Now, Aykol is a mentor to the journalists of Mezopotamya Ajansi. And as in previous generations, many of these young journalists have been arrested and criminally charged by the Turkish state. “I feel sorry for my young friends even when they are briefly detained,” Aykol said. “But when I hire them, I tell them openly that this can happen to them. I tell them that journalism is a way of life, and that we are soldiers who take part in the struggle for democracy in our country. I tell them they have come to a difficult, but honorable profession. I always try to be on their side when they are on trial, especially when they are imprisoned. Not leaving them without a letter or book in prison is one of the things I care about the most.”

Cemil Uğur said he wasn’t afraid when he was arrested for reporting on the Van incident last year. “I’m used to it. This was the second time I’ve been arrested. I knew reporting on the two civilians thrown from a military helicopter would lead to my arrest, and so did the other journalists reporting on it.”

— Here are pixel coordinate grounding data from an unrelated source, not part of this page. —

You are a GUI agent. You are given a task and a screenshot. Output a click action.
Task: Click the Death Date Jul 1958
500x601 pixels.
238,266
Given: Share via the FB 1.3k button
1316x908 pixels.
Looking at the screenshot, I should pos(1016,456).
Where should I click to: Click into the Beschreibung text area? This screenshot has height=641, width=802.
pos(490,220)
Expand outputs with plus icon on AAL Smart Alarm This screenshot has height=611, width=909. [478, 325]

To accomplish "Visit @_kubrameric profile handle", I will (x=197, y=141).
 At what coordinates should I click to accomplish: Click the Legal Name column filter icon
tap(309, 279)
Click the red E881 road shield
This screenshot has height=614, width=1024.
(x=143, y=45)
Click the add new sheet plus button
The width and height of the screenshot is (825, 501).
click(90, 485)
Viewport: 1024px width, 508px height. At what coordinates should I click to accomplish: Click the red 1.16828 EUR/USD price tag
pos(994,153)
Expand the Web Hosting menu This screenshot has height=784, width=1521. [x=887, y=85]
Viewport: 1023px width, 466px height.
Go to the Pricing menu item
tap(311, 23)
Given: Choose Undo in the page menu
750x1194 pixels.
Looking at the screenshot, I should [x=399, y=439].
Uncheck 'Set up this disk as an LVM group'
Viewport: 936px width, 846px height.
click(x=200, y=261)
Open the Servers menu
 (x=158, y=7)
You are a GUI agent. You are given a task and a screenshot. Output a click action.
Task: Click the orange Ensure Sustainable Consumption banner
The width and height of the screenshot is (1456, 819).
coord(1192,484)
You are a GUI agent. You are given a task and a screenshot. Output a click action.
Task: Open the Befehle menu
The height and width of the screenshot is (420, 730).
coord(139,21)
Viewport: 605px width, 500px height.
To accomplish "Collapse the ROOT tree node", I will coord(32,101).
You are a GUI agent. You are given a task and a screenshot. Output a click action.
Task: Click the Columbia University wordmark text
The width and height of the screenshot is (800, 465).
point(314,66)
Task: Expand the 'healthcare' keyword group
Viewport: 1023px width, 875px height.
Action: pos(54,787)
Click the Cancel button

Currently, 20 Mezopotaymya-affiliated journalists are in prison. At least 160, including Cemil Uğur and Adnan Bilen, are awaiting trial. Uğur, Bilen, and three of their colleagues last appeared in court  for charges related to their Van reporting on July 2nd. Their case was postponed.

“They arrested us to avoid people hearing facts the government didn’t want them to hear,” Uğur said. “There is something they’ve forgotten; in history, many governments arrested journalists who brought the truth to the public. But these governments never succeeded in drowning out the truth.”